Faso's side had won. And, depending on how one explains it, the court's conservative members had either saved the potential for human life, or they had ripped away a basic constitutional protection from millions of people who can become pregnant: The right to make essential healthcare choices for themselves.

I felt revulsion just listening to Faso spin truth into lies: Turning the fact that majority of Americans would put some restrictions on abortions into a a misguided mandate to prevent most abortions from being legal.

It doesn't surprise me.

He is not of the people. He has always set himself apart. Even in his early days as an assemblyman, he had a constituent arrested when the man called his listed home number and became impolite. As a member of Congress, he pushed many duplicitous falsehoods intended to divide and conquer: linking food stamps to crime; fighting worker protections; to the final blow of voting down healthcare after assuting a cancer patient he wouldn't take it away.
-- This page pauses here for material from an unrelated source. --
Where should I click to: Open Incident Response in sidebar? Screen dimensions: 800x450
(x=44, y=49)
Faso, the polite and presentable Trump ally, even said the quiet parts aloud as he argued "States' Rights" to decide which women and which religions will get the permission to express themselves freely while our medical systems become incapable of doing less harm. 

The point was honed when a fellow panelist, Libby Post, asked him to explain why, in the matter of body autonomy, his faith could trump hers? Why, she had asked, should she be thwarted from following her Jewish faith, which holds that human life begins at first breath, not at conception and further requires abortion to viewed as a life-saving option.
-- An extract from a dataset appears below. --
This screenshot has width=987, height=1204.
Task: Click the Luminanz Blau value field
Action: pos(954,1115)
Faso, on air, called Post's beliefs an "outlier," and then tried to backtrack when she rightly called him on the implicit bias of his comment - that the Jewish law was, by definition, a thing differing vastly from all other groups or sets.

He left the studio soon after that, citing an appointment he had elsewhere.

If he regretted his choice of words, I didn't hear him say it.

Not that it matters. As a Trump supporter who claimed he found the former president's crassness distasteful, Faso was happy to accept the spoils in the interests of Conservative goals.

Though Faso denies it, we should know what's next.

With precedent dead, the questions of who you can marry, who will be allowed to discriminate against you, what you can say and where you can travel in your own country will be revisited. And they're not done with women yet either: Not having the right to choose doesn't mean termination exclusively. The right to protect ourselves with birth control or from spousal rape, even the ability to try and become a parent using the miracle of science, will all find unsympathetic jurists on this court.

Faso is a harbinger not a hero.

We are all heading into the lion's den.